# [练习任务]
[a] 根据这段谈斯图亚特时期莎士比亚的文字，他的十四行诗是在哪一年开始付梓的？
[b] 请接着这段谈斯图亚特时期莎士比亚的文字往下写，从最后一句之后开始。

# [节选文字]
- - - - -

从《奥赛罗》的创作评析斯图亚特时期的莎士比亚

2022-02-26 09:28孟俊一
贵阳学院学报(社会科学版) 2022年2期
关键词:奥赛罗苔丝莎士比亚

孟俊一

(贵阳学院 外国语学院,贵州 贵阳 550005)

斯图亚特王朝(1603—1714)时期的英国,社会相对稳定,艺术创新随之而起。就戏剧而言,伦敦的演员们,尤其是莎士比亚本人的剧团,正处在事业发展的黄金期。人们追逐意大利时尚,就连王室与宫廷也深受影响。艺人们凭着自身的经验和信心演绎出一套标准,用于挑战教会等所制定的规范。剧作家们自信满满,一反模仿现实的传统,开始转向自我追问,于是便产生了辛辣的讽刺喜剧或晦暗的悲剧。莎士比亚这一时期(1603—1613)的创作包含了该时期所有主要的悲剧、罗马剧及最后一批传奇剧(《雅典的泰门》《亨利八世》)等,该时期(1609 年)其十四行诗也开始付梓。

在剧场方面,斯图亚特时期的舞台技术经历了一场重大的变革,即从仍占主导地位的中世纪开放式舞台向早期现代封闭式剧场过渡,舞台被打造得像宫廷一样宏伟和华丽。普通剧院也在追赶时尚,安装了更多的“机械设备”。

这种封闭式的新派剧场,往往能够营造出一种亲密的氛围,那些精明老到的演员常常会带着观众连同他们自己一道去窥测那埋藏于个人心底的矛盾和冲突。“在这个新的充满怀疑和自我觉醒的时代,人们通常会试着去探索隐藏在意识背后的动机,这必然需要一种新的风格,一种能够像表现行为一样表达思想的风格,能够把瞬间出现在大脑中的思绪记录下来的风格。”[1]那种扎根于传统社会模式的戏剧即刻被一种更具批判性、更倾向揭示个人并与大众娱乐严重背离的戏剧取而代之。莎士比亚的成功证明了:越是传统的艺人和剧作家,越能作出深入的探索。此时的莎士比亚正从社会问题的跟踪转向对普遍人性的研究。

- - - - -

# [记录数据]
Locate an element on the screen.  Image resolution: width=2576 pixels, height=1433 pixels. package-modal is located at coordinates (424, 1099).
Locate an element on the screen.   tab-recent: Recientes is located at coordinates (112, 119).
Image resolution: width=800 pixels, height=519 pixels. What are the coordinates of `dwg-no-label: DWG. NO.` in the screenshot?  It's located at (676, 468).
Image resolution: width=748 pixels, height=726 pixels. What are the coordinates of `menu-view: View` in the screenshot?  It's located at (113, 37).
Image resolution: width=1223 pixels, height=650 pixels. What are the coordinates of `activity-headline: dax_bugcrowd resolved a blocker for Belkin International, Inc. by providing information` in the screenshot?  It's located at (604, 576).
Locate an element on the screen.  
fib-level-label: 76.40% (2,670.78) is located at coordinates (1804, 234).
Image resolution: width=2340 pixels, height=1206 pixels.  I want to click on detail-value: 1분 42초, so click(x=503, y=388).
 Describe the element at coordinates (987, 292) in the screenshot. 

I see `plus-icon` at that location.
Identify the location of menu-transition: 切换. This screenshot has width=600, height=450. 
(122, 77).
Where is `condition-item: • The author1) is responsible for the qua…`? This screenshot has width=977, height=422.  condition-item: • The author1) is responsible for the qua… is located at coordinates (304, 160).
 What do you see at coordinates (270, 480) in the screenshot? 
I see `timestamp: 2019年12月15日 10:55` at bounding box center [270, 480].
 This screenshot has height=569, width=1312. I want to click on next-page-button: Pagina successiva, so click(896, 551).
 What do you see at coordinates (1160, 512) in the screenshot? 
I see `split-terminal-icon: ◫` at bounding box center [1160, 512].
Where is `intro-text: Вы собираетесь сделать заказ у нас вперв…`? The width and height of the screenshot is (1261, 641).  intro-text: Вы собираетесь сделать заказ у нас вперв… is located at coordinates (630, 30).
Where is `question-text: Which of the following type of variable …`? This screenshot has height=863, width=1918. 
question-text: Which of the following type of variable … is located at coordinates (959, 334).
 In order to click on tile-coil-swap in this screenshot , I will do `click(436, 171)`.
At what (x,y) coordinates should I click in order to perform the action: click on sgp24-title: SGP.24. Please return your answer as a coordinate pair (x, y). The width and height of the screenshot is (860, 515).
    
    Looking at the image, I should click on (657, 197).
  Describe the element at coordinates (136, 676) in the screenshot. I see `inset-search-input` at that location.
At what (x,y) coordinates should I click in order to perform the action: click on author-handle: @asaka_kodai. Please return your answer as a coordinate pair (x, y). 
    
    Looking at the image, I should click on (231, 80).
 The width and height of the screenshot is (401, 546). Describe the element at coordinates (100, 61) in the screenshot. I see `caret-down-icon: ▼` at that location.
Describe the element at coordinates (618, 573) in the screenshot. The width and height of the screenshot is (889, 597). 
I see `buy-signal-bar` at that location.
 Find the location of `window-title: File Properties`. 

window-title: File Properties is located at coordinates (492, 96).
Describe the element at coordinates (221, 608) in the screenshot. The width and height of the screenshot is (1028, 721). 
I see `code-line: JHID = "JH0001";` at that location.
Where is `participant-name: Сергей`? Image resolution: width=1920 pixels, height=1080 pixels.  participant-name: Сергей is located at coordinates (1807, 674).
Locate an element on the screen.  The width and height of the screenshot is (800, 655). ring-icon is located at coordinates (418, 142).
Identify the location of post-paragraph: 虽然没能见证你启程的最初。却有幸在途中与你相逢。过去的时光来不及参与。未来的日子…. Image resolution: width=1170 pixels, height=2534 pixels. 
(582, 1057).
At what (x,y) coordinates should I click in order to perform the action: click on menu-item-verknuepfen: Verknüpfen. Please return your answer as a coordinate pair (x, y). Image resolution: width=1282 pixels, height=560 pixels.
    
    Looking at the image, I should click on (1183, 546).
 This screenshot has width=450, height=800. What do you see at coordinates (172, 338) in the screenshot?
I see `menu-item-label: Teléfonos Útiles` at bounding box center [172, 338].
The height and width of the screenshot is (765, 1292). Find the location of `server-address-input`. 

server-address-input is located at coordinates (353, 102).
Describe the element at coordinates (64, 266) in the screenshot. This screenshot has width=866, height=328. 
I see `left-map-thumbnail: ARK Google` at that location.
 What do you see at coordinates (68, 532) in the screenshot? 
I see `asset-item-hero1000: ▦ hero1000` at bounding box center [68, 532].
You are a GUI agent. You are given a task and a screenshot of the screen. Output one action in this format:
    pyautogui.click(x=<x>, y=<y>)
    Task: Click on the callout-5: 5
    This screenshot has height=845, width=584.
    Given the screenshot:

- - - - -

# [答案]
[a] 1609年。

[b]
斯图亚特王朝最初十年的戏剧流行讽刺和批评的风格。以意大利为背景的那种带有意大利风格的悲剧成为时尚;由马斯顿(《安东尼的复仇》创作于1599 年)、特纳(《复仇者的悲剧》创作于1606 年)和韦伯斯特(《马尔菲的女伯爵》创作于1613 年)引领的第二批复仇剧的浪潮显示了《哈姆雷特》的巨大影响,而此时的莎士比亚自己则从复仇剧的传统中走了出来。城市讽刺喜剧和悲剧则成了莎士比亚的主要戏剧形式,这是专门为那些阅历丰富的观众们创作的。从1604年到1608 年,莎士比亚创作了《奥赛罗》《李尔王》《麦克白》《安东尼与克列奥佩特拉》《科利奥莱勒斯》等作品,每部作品的形式都与他在伊丽莎白时期创作的戏剧和历史剧截然不同。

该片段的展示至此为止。